-- INPUT follows --

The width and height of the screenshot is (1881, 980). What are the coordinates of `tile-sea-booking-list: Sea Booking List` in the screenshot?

-- INPUT concluded --
-- INPUT follows --

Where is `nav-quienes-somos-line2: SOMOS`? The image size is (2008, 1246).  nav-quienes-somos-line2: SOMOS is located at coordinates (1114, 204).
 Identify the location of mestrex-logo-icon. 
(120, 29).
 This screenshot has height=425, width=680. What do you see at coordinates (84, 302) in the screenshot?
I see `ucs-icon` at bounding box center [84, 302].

-- INPUT concluded --

# [TO-DO ITEM]
Rewrite the part of the records that opens with the line containing "coordinates (1114, 204)." and closes with the line containing "center [84, 302].", putting "screenshot resolution" in place of "image size" and leaving everything else as it is.

# [RESPONSE TO THIS TASK]
Where is `nav-quienes-somos-line2: SOMOS`? The screenshot resolution is (2008, 1246).  nav-quienes-somos-line2: SOMOS is located at coordinates (1114, 204).
 Identify the location of mestrex-logo-icon. 
(120, 29).
 This screenshot has height=425, width=680. What do you see at coordinates (84, 302) in the screenshot?
I see `ucs-icon` at bounding box center [84, 302].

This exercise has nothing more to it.